Metin alıntısı

Sergideki tasarımcılara destek veren çiftçiler; Ayşe Güneş, Emel Duman, Havva Değirmenci, Nermin Çerçil ve Nurşan Güneş. Sergideki tasarımcılar ise Arzu Kaprol, Başak Cankeş, Gül Ağış, Simay Bülbül ve Zeynep Tosun.
Sergiye konu tarım ürünleri neler derseniz, Karadeniz’den ısırgan otu, Marmara’dan mor soğan, Akdeniz’den dut yaprağı, Güneydoğu Anadolu’dan ise ceviz ve nar kabuğu.

Sergide boyar madde olarak bu ürünlerin seçilme nedeni, ürünler işlenirken çok yüksek hacimde atık çıkması. Örneğin nar ekşisi, nar sosu yapıldıktan sonra kilolarca, çuvallarca nar kabuğu kalıyor ya da mor soğan hasat edildikten sonra yerler kabuklarıyla kaplanıyor. Bu ürünlerin atıkları doğal boyar madde ve mürekkep yapımında kullanılarak gıda olarak kullanılmayan kısımlarını başka bir sektör için malzemeye dönüştüren geleneğe saygı duruşu niteliğindeki ‘Yeryüzü Renkleri’ sergisi, sürdürülebilirliği tarım, tekstil su ve zanaatlar perspektifinden hatırlatılıyor.

Çiftçiler, bitkiler, tasarımcılar eşleşince…
Sergideki çiftçi, bitki, tasarımcı eşleşmeleri ülkenin dört bir yanından bir olunursa neler yapılabileceğine örnek oluşturması bakımından beni çok heyecanlandırdı. Çiftçi-tasarımcı-ürün eşlemesi şöyle: Havva Değirmenci-Zeynep Tosun, mor soğan; Nurşan Güneş-Başak Cankeş nar kabuğu; Emel Duman-Arzu Kaprol dut yaprağı; Nermin Çerçil-Simay Bülbül ısırgan; Ayşe Güneş-Gül Ağış ceviz.

Ceviz çiftçisi Ayşe Güneş’in cevizlerinin kabuğundan elde edilen doğal mürekkep, Gül Ağış’ın tasarımında kullanılmış.

Alıştırma görevi 1
Yeryüzü Renkleri sergisine dair metni iki cümleyle özetleyin.
Alıştırma görevi 2
Yeryüzü Renkleri sergisine dair metinde "Sergideki çiftçi, bitki, tasarımcı eşleşmeleri" diye başlayan paragrafı, ana bilgileri koruyarak bir liste hâline getirin.
Alıştırma görevi 3
Yeryüzü Renkleri sergisine dair metni kaldığı son cümleden sonra sürdürün.

Verilen veriler

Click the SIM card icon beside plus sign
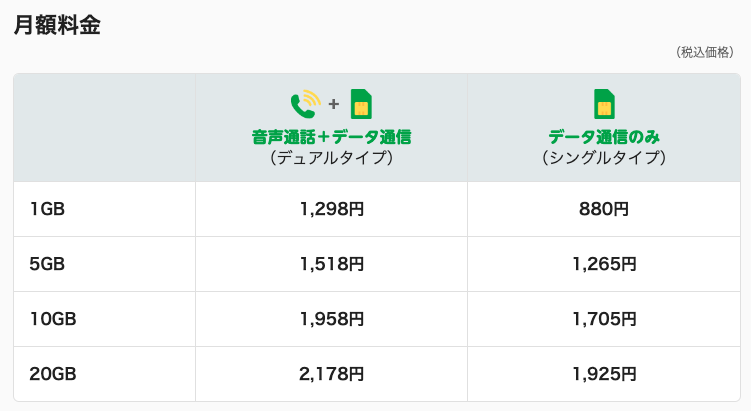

Görevin cevabı 1
'Yeryüzü Renkleri' sergisinde beş çiftçi beş tasarımcıya destek veriyor ve Karadeniz'den ısırgan otu, Marmara'dan mor soğan, Akdeniz'den dut yaprağı, Güneydoğu Anadolu'dan ceviz ile nar kabuğu gibi tarım ürünlerinin atıkları doğal boyar madde ve mürekkep yapımında kullanılıyor. Bu ürünler, işlenirken çok yüksek hacimde atık çıktığı için seçilmiş ve sergi, sürdürülebilirliği tarım, tekstil, su ve zanaatlar perspektifinden hatırlatıyor.

Görevin cevabı 2
Sergideki çiftçi-tasarımcı-ürün eşleşmeleri:
- Havva Değirmenci - Zeynep Tosun: mor soğan
- Nurşan Güneş - Başak Cankeş: nar kabuğu
- Emel Duman - Arzu Kaprol: dut yaprağı
- Nermin Çerçil - Simay Bülbül: ısırgan
- Ayşe Güneş - Gül Ağış: ceviz

Görevin cevabı 3
Hatay’da barış ipeği ya da şiddetsiz ipek adıyla bilinen yöntemle 2018-2019’dan beri ipek üreten Emel Duman’ın ürettiği ipek ve ayrıca keten kumaş, bölgenin dut ağaçlarının yapraklarından elde edilen mürekkeple boyanıp geleneksel yöntemleri ve ipekçiliği yaşatmaya gayret eden tasarımcı Arzu Kaprol’un tasarımının malzemesini oluşturmuş.
Mardin’de Dara antik kentinde nar yetiştiren Nurşan Güneş’in narlarının kabuklarından elde edilen boyar madde, tasarımcı Başak Cankeş’in büstiyer kalıpçısından terziye başka zanakârların ve kaligrafi sanatçısı Saim Yeşildağ’ın katkılarıyla izleyiciyle buluşan ‘Persephone’nin Elbisesi’ adlı tasarımına renk olmuş.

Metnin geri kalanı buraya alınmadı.